[HELP!] How to write loops with two induction variables and non-constant stepsize for each of them

Hi,

I want to write a MLIR code to implement a function of merging two ordered arrays into one (the merged one also ordered). The c++ of code this function looks like the following:

        void Merge(int array1[N], int array2[N], int array3[N], int n1, int n2)    {
            int i = 0, j = 0, k = 0;       
            while (i < n1 && j < n2)   { // Traverse both array.
                if (array1[i] < array2[j]) 
                     array3[k++] = array1[i++];
                else
                    array3[k++] = array2[j++];
            }
            while (i < n1)  // Copy remaining elements of first array.
                array3[k++] = array1[i++];
            while (j < n2) // Copy remaining elements of second array
                array3[k++] = array2[j++];
        }

I am trying to implement a loop which can do the same thing with loop “while (i < n1 && j < n2) { …}”, this loop need to have two induction variables and the step of the variables are not constant. I checked scf dialect, and I haven’t found a operation to implement such a loop. In Affine dialect, there is affine.parallel, it says it supports two induction variables at the same time in the loop, but the step size should be constant.

So could anyone please give me any suggestions that I can implement such a loop, which has two induction variables and non-constant step size for each of them, in mlir?

Thank you so much for your time.

Best,
Ruiqin
Student in W&M

Let me first disambiguate terminology here. By “non-constant step size” we usually understand that we have a “for” loop with an induction variable that is incremented by another variable, the value of which is unknown at compile time. That is, we do “i += K” for unknown K instead of “i += 1” and don’t know K. It is however the same value for all iterations. This is different from what we call “non-counted” loops where we don’t actually have induction variables, but some generic exit condition, for example “while” loops.

**EXERCISE 1**.
Update the part of the forum thread that opens with the words "I want to write" and closes with "(array1[i] < array2[j])", writing "sorted" wherever "ordered" appears.

**DATA ENTRIES**.
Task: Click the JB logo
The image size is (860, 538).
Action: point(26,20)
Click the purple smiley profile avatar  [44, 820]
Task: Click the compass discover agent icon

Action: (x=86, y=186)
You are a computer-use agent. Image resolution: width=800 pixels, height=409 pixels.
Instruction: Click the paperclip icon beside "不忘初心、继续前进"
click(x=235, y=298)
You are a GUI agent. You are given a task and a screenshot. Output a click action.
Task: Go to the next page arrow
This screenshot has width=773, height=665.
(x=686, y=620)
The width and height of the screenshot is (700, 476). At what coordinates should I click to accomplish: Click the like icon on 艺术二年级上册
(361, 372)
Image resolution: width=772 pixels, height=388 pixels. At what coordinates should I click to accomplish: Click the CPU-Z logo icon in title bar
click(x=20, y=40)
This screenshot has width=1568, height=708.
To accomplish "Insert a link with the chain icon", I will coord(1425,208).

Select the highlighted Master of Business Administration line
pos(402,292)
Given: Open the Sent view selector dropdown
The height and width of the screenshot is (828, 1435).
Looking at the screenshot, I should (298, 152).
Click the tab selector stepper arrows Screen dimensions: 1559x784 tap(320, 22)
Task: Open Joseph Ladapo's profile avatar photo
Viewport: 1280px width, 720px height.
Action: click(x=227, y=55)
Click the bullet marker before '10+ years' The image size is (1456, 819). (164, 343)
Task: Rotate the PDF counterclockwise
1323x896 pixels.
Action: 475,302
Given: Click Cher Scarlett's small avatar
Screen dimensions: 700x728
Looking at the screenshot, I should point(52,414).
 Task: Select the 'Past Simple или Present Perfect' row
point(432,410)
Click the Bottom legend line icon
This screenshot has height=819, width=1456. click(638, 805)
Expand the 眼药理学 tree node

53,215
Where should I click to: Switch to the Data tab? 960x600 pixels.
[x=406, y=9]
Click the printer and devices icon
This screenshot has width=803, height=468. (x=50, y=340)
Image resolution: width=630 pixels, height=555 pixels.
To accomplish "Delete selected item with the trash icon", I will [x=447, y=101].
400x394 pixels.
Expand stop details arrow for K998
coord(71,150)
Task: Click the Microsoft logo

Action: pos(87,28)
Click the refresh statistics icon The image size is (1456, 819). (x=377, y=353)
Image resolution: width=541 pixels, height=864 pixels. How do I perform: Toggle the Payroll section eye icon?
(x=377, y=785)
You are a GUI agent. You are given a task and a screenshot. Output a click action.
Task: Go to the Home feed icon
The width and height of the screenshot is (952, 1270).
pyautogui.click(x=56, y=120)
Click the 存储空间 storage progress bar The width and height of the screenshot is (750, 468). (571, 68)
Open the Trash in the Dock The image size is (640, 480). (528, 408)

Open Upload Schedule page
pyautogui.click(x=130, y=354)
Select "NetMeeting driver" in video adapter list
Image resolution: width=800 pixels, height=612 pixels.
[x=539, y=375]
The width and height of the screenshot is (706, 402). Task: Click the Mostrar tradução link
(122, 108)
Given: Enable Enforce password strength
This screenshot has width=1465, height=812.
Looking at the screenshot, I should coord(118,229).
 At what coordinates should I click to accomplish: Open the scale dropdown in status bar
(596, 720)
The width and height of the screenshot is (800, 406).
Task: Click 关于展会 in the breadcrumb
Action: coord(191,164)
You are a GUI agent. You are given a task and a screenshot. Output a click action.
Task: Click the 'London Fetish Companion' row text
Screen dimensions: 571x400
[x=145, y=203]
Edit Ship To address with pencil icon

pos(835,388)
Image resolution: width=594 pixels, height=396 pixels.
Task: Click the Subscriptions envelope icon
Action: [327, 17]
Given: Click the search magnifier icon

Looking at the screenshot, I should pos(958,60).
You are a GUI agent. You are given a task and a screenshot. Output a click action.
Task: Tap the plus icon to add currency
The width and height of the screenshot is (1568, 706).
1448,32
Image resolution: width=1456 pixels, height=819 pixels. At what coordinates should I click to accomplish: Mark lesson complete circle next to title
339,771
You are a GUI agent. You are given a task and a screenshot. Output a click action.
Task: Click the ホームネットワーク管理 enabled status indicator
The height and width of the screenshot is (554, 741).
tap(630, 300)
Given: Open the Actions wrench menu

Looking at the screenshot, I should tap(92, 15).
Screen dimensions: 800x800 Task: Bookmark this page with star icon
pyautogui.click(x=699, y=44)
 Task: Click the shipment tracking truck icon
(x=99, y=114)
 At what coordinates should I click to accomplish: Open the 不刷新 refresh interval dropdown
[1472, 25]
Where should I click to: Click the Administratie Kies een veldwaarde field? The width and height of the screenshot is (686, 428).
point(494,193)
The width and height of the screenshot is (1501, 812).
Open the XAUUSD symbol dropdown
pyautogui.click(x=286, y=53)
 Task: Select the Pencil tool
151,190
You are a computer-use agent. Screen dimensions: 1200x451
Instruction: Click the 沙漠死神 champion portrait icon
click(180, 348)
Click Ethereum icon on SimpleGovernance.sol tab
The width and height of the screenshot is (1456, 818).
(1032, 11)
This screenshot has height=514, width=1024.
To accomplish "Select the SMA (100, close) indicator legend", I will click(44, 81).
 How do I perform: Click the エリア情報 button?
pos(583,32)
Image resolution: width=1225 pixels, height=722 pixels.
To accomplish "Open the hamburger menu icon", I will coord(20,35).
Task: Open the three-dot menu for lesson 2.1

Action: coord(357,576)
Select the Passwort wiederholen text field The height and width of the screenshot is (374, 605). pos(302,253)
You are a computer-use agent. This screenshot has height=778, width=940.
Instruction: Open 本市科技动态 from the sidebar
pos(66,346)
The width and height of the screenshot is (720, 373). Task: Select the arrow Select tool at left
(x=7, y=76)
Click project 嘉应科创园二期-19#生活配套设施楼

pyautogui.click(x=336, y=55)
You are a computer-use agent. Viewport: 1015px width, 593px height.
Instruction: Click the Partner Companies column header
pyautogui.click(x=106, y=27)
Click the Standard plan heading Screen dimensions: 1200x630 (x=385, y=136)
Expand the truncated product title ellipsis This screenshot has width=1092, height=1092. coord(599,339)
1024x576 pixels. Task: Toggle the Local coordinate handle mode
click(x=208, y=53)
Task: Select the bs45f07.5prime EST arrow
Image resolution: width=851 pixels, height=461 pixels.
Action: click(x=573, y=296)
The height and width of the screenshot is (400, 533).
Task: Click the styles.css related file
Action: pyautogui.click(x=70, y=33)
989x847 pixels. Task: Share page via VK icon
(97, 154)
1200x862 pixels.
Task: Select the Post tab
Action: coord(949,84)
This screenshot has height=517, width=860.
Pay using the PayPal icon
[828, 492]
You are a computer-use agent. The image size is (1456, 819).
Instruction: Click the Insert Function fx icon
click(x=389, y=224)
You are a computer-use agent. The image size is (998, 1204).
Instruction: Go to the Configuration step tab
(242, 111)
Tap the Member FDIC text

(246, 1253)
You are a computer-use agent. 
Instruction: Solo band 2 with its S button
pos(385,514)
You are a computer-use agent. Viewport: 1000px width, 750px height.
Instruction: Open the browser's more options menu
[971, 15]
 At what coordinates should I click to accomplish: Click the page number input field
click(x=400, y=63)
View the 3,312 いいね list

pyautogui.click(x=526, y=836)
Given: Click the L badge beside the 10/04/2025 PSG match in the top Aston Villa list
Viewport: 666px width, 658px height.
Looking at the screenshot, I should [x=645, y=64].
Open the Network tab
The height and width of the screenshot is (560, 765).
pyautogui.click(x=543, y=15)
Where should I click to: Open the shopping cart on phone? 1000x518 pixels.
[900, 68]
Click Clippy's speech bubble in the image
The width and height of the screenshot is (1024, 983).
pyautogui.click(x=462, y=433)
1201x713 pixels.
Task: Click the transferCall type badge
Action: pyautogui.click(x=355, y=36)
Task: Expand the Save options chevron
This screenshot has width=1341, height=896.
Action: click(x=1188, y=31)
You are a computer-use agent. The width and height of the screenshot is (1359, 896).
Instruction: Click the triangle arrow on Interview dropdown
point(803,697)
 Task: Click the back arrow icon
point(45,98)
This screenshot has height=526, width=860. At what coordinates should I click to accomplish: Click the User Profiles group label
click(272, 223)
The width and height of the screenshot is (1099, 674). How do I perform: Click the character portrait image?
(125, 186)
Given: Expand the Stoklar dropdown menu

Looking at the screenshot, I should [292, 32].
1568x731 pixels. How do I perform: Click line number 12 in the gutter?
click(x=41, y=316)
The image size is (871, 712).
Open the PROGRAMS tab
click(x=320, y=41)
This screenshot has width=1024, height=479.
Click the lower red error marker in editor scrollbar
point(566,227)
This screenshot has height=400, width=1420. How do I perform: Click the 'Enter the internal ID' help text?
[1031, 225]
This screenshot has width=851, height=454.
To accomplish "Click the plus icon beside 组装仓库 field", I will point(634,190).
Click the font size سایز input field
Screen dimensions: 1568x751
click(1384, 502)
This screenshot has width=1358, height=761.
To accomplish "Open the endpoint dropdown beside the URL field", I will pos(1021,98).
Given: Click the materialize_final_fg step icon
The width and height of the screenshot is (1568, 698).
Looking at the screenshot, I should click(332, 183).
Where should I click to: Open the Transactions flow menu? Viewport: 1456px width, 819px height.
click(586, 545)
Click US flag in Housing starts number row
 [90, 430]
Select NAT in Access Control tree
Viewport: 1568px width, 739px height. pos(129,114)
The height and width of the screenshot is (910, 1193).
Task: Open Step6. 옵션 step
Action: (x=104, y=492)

**EXERCISE 2**.
Format the records from their first line through the line containing "click(x=20, y=40)" as a JSON list of strings, with one string per line and blank lines omitted.

**CORRECT OUTPUT 1**.
I want to write a MLIR code to implement a function of merging two sorted arrays into one (the merged one also sorted). The c++ of code this function looks like the following:

        void Merge(int array1[N], int array2[N], int array3[N], int n1, int n2)    {
            int i = 0, j = 0, k = 0;       
            while (i < n1 && j < n2)   { // Traverse both array.
                if (array1[i] < array2[j])

**CORRECT OUTPUT 2**.
[
  "Task: Click the JB logo",
  "The image size is (860, 538).",
  "Action: point(26,20)",
  "Click the purple smiley profile avatar  [44, 820]",
  "Task: Click the compass discover agent icon",
  "Action: (x=86, y=186)",
  "You are a computer-use agent. Image resolution: width=800 pixels, height=409 pixels.",
  "Instruction: Click the paperclip icon beside \"不忘初心、继续前进\"",
  "click(x=235, y=298)",
  "You are a GUI agent. You are given a task and a screenshot. Output a click action.",
  "Task: Go to the next page arrow",
  "This screenshot has width=773, height=665.",
  "(x=686, y=620)",
  "The width and height of the screenshot is (700, 476). At what coordinates should I click to accomplish: Click the like icon on 艺术二年级上册",
  "(361, 372)",
  "Image resolution: width=772 pixels, height=388 pixels. At what coordinates should I click to accomplish: Click the CPU-Z logo icon in title bar",
  "click(x=20, y=40)"
]